Monster Hunter is Capcom’s genre-defining “Hunting Action” series of games where you and potentially three pals go out and fight giant monsters to get all their bits and then make clothes out of them. Cats are involved, usually.
The game’s core loop involves taking on quests from a hub town, preparing for your hunt by eating food to get buffs, mixing items to make essential supplies like health restoring potions, and going out to hunt a monster. Anything killed in the wild can be carved to get parts, and “Large” monsters (the boss-like creatures that are usually the target of a quest) can have various body parts broken to modify your chances at getting the rarer parts. You can then take any parts you get and craft various weapons and armor to improve your chances against bigger, meaner monsters.

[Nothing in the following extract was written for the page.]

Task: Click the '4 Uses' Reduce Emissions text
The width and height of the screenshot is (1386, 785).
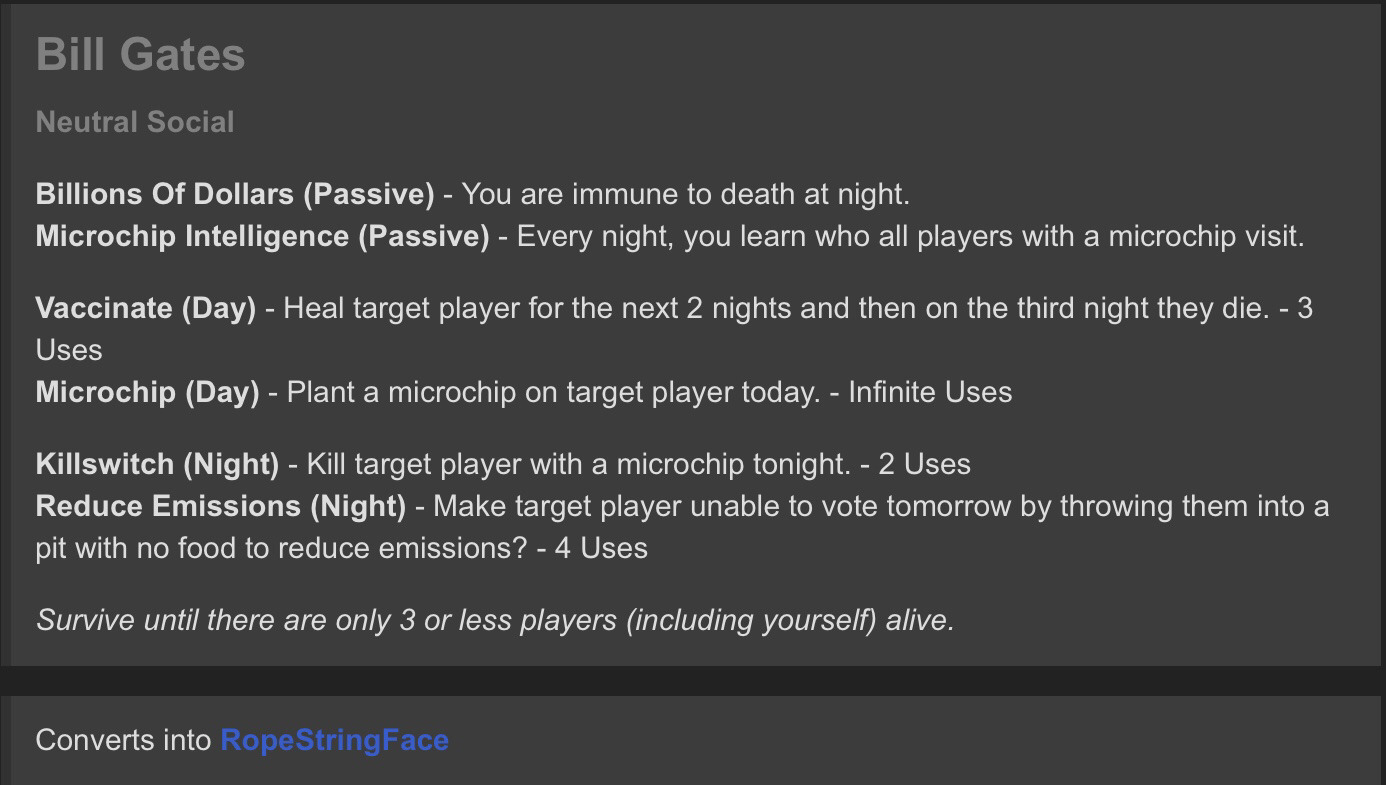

There are no character levels in Monster Hunter, although individual pieces of equipment CAN be leveled up, improving their defensive capability or, in the case of Generations, powering up a weapon and opening up new upgrade paths. There is an absurd amount of depth in the equipment in Monster Hunter, as your armor determines what “skills” you have and fundamentally change how your character plays.
You can also gather materials from various points in the environment. You can mine from rock outcroppings, catch bugs flitting about, break off wood from fallen trees, gather honey from beehives, and more. Many of these natural materials can be replicated at a farm in your hub, which lets you skip the downtime and go right back to hunting large monsters.
The main series currently makes its home on the 3DS, although previous games have come out on consoles, such as Monster Hunter 3 Ultimate on Wii U. The current iteration, Monster Hunter Generations (or X, in Japan), was only released on 3DS.